A radio transmitter fingerprinting system
Toonstra, Jason Paul
This thesis is concerned with an approach to record, process, and classify radio transmitter transients. A radio transmitter transient is emitted by the transmitter when the transmitter's push-to-talk button is depressed. This action engages the transmitter's frequency synthesizer which generates the carrier frequency. The generation of the carrier frequency by the frequency synthesizer is not instantaneous, thus a transient behaviour is exhibited during the carrier frequency acquisition. The capturing of such transient events is achieved by recording the discriminator output of an ICOM R7100 communication receiver. The recording is performed by a Sound Blaster sound card at a sampling rate of 44,100 samples per second and 16 bits per sample accuracy. The recording contains a noise component followed by a transient. The transient is separated from noise by a variance fractal dimension trajectory analysis.

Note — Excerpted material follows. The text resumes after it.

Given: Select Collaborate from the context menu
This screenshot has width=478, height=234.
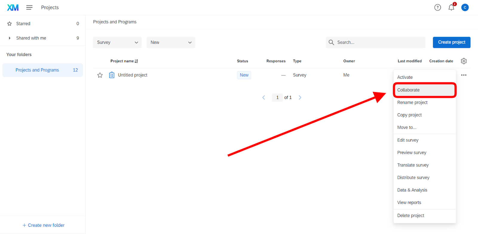Looking at the screenshot, I should click(x=408, y=90).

Once the transient has been localized, multiresolution wavelet analysis and genetic algorithms select the critical features of the transient used to classify the transient. Multiresolution analysis provides a set of wavelet coefficients that represents the transient features independently, allowing the genetic algorithm to select those that are most critical. The features are classified by a multilayer neural network with 64 inputs and 12 hidden neurons. The average classification rate achieved is 96% for an experimental set of 6 transmitters consisting of four Kenwood transmitters and two Yaesu transmitters. For this experimental transmitter set, the results show that this system classifies transients generated by transmitters of the same manufacturer and model, as well as transients generated by transmitters from different manufacturers.